Saved data entries
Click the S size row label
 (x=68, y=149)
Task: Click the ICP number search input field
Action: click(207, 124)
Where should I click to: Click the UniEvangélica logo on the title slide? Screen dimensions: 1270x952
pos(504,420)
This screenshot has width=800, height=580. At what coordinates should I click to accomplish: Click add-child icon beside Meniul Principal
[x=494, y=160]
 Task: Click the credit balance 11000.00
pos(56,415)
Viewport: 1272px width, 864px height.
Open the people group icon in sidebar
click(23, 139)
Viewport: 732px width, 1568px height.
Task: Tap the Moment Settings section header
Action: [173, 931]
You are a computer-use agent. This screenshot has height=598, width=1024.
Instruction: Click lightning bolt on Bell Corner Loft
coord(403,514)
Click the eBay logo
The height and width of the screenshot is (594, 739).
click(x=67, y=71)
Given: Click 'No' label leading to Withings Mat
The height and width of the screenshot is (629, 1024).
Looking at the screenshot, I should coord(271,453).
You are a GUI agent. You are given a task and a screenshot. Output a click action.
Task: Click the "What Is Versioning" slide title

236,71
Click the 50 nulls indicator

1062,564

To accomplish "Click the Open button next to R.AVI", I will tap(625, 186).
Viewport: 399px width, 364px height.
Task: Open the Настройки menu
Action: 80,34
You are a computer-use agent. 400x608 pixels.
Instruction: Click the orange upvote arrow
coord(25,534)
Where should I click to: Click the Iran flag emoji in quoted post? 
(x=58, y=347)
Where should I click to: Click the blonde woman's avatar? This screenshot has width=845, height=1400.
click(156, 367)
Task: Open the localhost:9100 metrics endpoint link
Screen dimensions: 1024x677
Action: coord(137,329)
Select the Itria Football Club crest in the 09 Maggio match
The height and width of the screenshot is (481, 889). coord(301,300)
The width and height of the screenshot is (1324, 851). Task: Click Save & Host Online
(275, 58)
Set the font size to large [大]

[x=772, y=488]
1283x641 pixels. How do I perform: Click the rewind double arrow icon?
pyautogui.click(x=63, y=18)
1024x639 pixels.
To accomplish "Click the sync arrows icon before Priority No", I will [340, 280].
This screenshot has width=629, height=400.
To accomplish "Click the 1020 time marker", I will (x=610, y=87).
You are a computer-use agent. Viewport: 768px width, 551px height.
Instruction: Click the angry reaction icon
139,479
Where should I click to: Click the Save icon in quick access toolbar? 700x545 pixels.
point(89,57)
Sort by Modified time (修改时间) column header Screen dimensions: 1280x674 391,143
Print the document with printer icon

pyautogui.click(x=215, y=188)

● ABOUT THIS EXERCISE: The answer should be an exact copy of the lines from the first line of the data through the line with "Given: Click 'No'" and should contain nothing else.

● EXERCISE SOLUTION:
Click the S size row label
 (x=68, y=149)
Task: Click the ICP number search input field
Action: click(207, 124)
Where should I click to: Click the UniEvangélica logo on the title slide? Screen dimensions: 1270x952
pos(504,420)
This screenshot has width=800, height=580. At what coordinates should I click to accomplish: Click add-child icon beside Meniul Principal
[x=494, y=160]
 Task: Click the credit balance 11000.00
pos(56,415)
Viewport: 1272px width, 864px height.
Open the people group icon in sidebar
click(23, 139)
Viewport: 732px width, 1568px height.
Task: Tap the Moment Settings section header
Action: [173, 931]
You are a computer-use agent. This screenshot has height=598, width=1024.
Instruction: Click lightning bolt on Bell Corner Loft
coord(403,514)
Click the eBay logo
The height and width of the screenshot is (594, 739).
click(x=67, y=71)
Given: Click 'No' label leading to Withings Mat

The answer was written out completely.